A multi-spectroscopic, molecular docking and molecular dynamics study on the binding between bovine serum albumin and ethyl-paraben/propyl-paraben

Parabens can cause endocrine-disrupting effects, hepatotoxicity and pulmonary toxicity in human. Serum albumin is crucial for transporting different exogenous and endogenous molecules. However, the transport mechanisms of parabens in body are not fully understood. In this study, ethyl-paraben (EtP) and propyl-paraben (PrP) were selected to investigate the interactions between parabens and bovine serum albumin (BSA) using multi-spectroscopy, molecular docking and molecular dynamics (MD) analysis.
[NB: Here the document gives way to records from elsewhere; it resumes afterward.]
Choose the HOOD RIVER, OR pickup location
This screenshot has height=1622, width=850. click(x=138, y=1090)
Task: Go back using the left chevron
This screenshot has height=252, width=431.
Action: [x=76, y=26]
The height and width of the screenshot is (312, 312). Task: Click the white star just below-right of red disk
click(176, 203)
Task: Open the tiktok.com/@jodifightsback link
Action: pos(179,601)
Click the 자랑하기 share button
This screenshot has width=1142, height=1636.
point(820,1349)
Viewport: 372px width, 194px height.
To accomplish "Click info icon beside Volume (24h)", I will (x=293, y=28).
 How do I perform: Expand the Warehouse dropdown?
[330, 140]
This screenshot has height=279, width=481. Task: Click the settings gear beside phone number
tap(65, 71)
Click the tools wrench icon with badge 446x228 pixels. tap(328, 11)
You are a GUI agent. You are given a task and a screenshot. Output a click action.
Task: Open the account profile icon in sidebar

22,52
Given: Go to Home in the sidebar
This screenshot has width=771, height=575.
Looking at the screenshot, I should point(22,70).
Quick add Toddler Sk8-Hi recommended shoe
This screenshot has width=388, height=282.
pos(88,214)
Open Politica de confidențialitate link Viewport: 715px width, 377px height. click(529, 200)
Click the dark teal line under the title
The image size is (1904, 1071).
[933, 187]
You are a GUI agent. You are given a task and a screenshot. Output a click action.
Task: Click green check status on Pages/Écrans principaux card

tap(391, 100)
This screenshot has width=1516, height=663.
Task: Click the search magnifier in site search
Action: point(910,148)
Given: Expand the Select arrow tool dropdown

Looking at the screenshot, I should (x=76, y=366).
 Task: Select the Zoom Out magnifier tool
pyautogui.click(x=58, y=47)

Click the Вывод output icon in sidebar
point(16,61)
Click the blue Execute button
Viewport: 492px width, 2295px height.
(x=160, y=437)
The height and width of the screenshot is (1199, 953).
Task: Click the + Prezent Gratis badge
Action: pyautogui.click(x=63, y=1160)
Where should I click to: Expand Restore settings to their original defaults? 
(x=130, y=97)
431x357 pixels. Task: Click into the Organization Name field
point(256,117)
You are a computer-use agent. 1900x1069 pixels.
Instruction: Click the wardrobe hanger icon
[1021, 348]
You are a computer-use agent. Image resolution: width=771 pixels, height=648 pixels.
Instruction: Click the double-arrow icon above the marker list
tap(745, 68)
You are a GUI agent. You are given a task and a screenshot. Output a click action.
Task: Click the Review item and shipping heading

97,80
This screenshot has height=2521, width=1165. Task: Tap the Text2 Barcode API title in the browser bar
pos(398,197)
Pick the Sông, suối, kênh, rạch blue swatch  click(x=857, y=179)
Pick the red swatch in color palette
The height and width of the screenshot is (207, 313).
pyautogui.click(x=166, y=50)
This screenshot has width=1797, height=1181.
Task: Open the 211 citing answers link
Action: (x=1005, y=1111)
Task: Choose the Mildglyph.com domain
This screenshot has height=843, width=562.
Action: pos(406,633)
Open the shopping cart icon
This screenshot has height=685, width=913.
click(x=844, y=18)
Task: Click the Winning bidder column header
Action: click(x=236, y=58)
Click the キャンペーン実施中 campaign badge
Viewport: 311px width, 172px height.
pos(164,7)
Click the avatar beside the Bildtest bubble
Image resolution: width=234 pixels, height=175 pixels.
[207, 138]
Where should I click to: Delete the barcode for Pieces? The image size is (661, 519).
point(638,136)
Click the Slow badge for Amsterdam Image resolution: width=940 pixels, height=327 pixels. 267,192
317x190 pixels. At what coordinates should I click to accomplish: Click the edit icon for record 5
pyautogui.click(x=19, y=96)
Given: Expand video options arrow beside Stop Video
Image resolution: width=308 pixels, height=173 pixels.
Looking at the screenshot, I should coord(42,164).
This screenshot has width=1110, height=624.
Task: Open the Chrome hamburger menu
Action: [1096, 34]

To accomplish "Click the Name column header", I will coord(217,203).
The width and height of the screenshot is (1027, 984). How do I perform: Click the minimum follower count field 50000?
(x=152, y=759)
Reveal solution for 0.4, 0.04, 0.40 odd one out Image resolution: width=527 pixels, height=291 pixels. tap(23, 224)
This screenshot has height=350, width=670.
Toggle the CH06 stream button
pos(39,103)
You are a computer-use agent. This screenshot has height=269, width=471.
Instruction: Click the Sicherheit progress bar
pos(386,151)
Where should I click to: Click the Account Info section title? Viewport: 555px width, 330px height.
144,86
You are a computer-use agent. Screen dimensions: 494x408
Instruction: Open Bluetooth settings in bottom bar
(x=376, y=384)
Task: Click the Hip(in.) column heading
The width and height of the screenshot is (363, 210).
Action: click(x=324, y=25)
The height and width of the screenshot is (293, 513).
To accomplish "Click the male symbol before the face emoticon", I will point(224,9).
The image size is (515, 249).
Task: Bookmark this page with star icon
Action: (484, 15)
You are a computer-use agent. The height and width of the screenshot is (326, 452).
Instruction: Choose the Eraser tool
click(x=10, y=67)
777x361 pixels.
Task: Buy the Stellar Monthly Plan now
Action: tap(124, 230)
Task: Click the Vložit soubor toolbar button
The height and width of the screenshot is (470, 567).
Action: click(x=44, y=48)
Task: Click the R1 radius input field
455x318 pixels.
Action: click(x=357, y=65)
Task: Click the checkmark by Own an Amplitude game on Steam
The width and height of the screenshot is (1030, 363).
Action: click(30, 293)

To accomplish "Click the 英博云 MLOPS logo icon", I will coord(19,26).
The spectroscopic results showed that EtP and PrP spontaneously occupied site I of BSA to form complexes. The quenching mechanism of BSA-PrP system was static quenching, whereas the quenching behavior of BSA-EtP system was a mixed quenching mechanism of dynamic and static quenching. The formation of BSA-EtP complex is mainly driven by hydrophobic interactions, while van der Waals and hydrogen bonding forces were predominant in BSA-PrP interaction. The results of three-dimensional (3D) and circular dichroism (CD) spectroscopy revealed that EtP and PrP caused alternations on the conformational structure of BSA. PrP exerted a more pronounced effect on BSA conformation. Meanwhile, EtP inhibited the esterase-like activity of BSA, while PrP increased the esterase-like activity of BSA. Molecular docking analysis showed some specific amino acid residues and π-electrons on the benzene ring of EtP/PrP were crucial for maintaining the stability of BSA-EtP/PrP complexes. The results of MD study further confirmed that PrP exerted more effects on the structure of BSA, which were consistent with the results of spectral and molecular docking analysis. This study will provide essential insights for understanding the transportation and distribution mechanisms of parabens in body.